### [Text excerpt]
┌────────
In my column for the June 27th, 2012, edition of the Pittsburgh Tribune-Review, I offer my opinion about the role of the economist regarding public policies. You can read my column in full beneath the fold.
The ‘good-citizen’ economist
What role should economists play on the public-policy front?
Here’s a tempting answer: “The economist should use his or her expert knowledge of the facts, as well as of how various parts of the economy interact with each other, to advise political leaders on which policies are best for the economy.”
This tempting answer isn’t awful. Economic-policy advice offered by people who specialize in economics should weigh more heavily than does economic-policy advice offered by noneconomists such as Hollywood actors, career politicians, community activists, and business people. (Don’t be startled by my mention here of business people. Expertise at running a business or managing a financial portfolio is emphatically not, contrary to popular mythology, the same as expertise at understanding the logic of how economies work.)
└────────
### [Dataset records]
┌────────
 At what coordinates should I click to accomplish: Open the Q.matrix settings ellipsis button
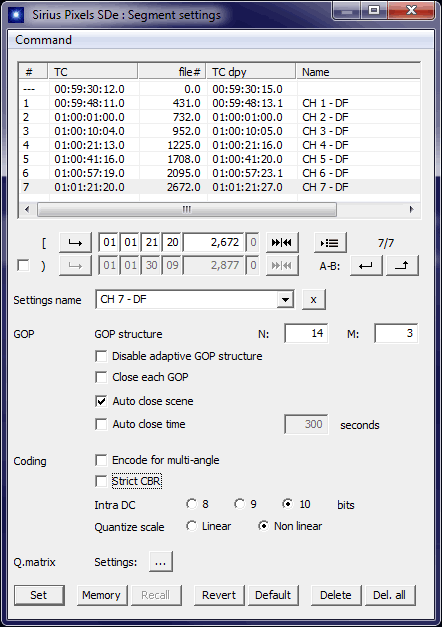pos(161,562)
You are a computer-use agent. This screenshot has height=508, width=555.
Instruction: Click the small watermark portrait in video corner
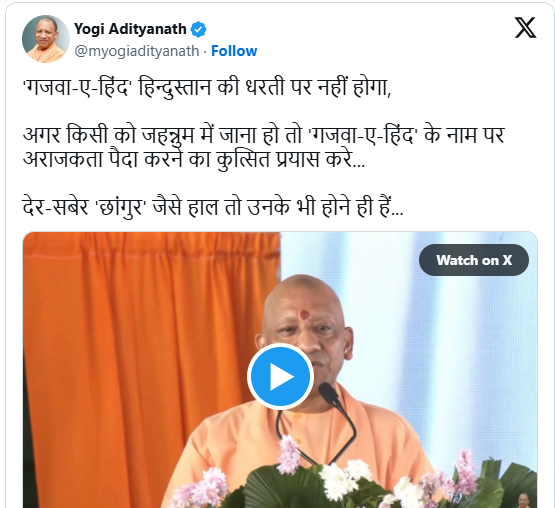pyautogui.click(x=523, y=500)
└────────
### [Requests]
1. Rewrite the records from the line with "You are a computer-use" through the end of the records as a two-column CSV with the headers instruction and answer, one row per request, putting each field in quotes, replacing line breaks with spaces, and leaving out the pictures.
2. Extend the column on the economist's role in public policy, picking up right after its last sentence.
The records are unrelated to the column on economists and public policy.

### [Expected answers]
1.
instruction,answer
"You are a computer-use agent. This screenshot has height=508, width=555. Instruction: Click the small watermark portrait in video corner","pyautogui.click(x=523, y=500)"

2.
But nor is this tempting answer very satisfying to this economist. It’s not that we economists don’t have a consensus among ourselves on many important policy issues. For example, regardless of individual ideological leanings, a great majority of economists support globalization and are skeptical of government-imposed controls on prices.
Rather, my lukewarm regard for the economist as policy adviser stems more from my fear that the economist who spends much time offering policy advice will use his time uneconomically.
Politicians — despite staging poses to the contrary — seldom really seek the advice of economists. Politicians instead seek re-election.
Whenever there is — as there is often — a conflict between heeding the advice of the economist and heeding the advice of the pollster, 99 times out of 100, the politician will ignore the economist. (Politicians who do the contrary do not long remain politicians.)
So the economist bent on advising politicians will either too often find that her time and effort have been wasted, or she will, step by step, be corrupted into offering only economic-sounding apologies for policies that are politically expedient.
There’s a far better use of whatever time the economist devotes to communicating with noneconomists — namely, challenging the many popular misconceptions that distort the general public’s understanding of the way economies work.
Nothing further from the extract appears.